Et on reparle du virus d’Ebola en République démocratique du Congo (RDC). Comme si le sort s’acharnait contre ce pays, c’est le Nord-Kivu (à l’Est du pays), région déjà meurtrie par une guerre en sourdine et frappée à répétition par des épidémies du même virus qui est de nouveau touché. L’information a été confirmée par le gouvernement qui avait eu le nez creux en diligentant des enquêtes depuis quelques jours. C’est après des prélèvements effectués sur un sujet malade, en l’occurrence une femme de 46 ans qui a rendu l’âme le 15 août dernier, à Béni, que les doutes ont été confirmés.
L’échantillon prélevé a été testé positif à la MVE à Béni avant que le laboratoire de l’Institut national de recherche biomédical de Goma, ne confirme ce résultat. Selon les spécialistes, ce cas de virus d’Ebola est lié à une souche de la 10e épidémie survenue en 2018 qui avait touché la région. Il ne s’agit donc pas d’une nouvelle forme de la maladie.
Mais, en dépit de ces conclusions rassurantes des équipes de recherche, qui se battent pour endiguer la propagation du virus, il y a lieu de s’inquiéter de la situation des cas contacts qui se chiffreraient à environ 160. Sans présager du pire, ces inquiétudes sont fondées dans la mesure où le Nord-Kivu, en proie à une crise sécuritaire depuis des mois qui endeuille déjà les populations très ébranlées. En plus du conflit armé, le Nord-Kivu devra-t-il faire face à une nouvelle épidémie ? Comment sera organisée la riposte dans cette zone crisogène ?
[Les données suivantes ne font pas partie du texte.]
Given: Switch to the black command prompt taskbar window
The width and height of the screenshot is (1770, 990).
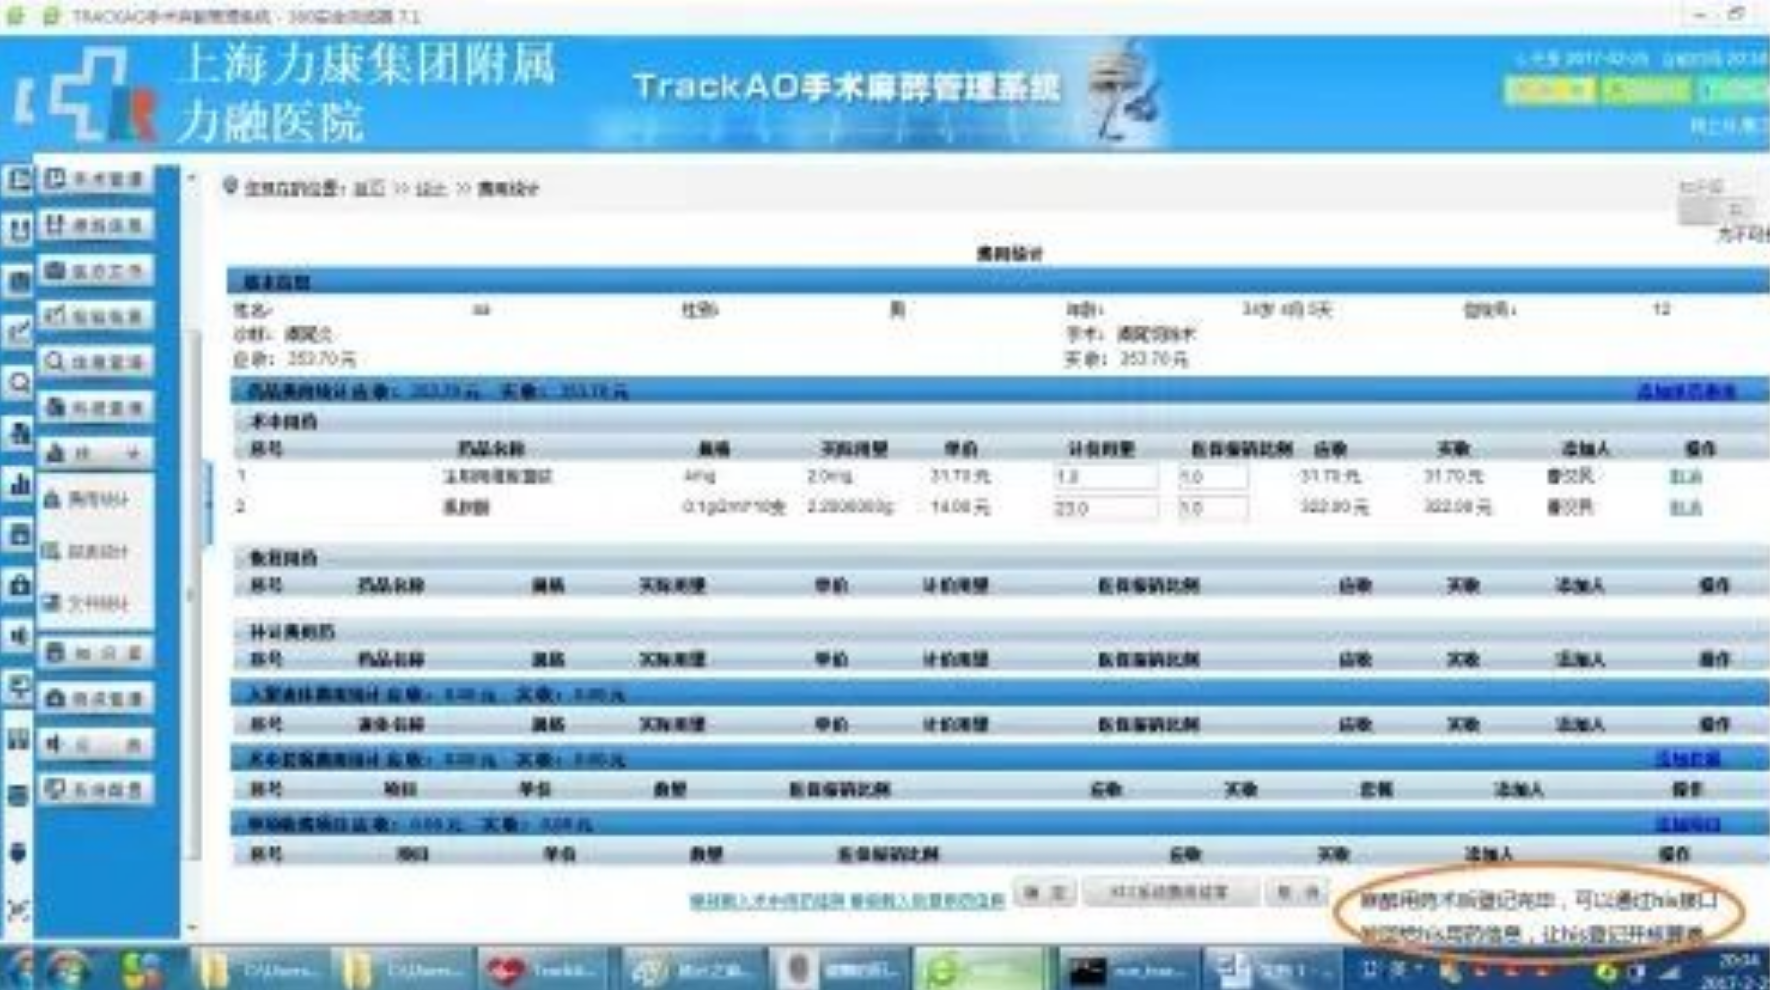Looking at the screenshot, I should 1120,969.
Le patron des programmes d’urgence a beau faire preuve d’optimisme, en rappelant la capacité de la RDC à faire face aux épidémies antérieures et sa résilience à surmonter les difficultés, mais le mieux serait d’activer tous les mécanismes de riposte afin de circonscrire le virus et éviter le pire. C’est tout le mal que l’on peut souhaiter à la RDC qui n’en finit pas avec ces fléaux.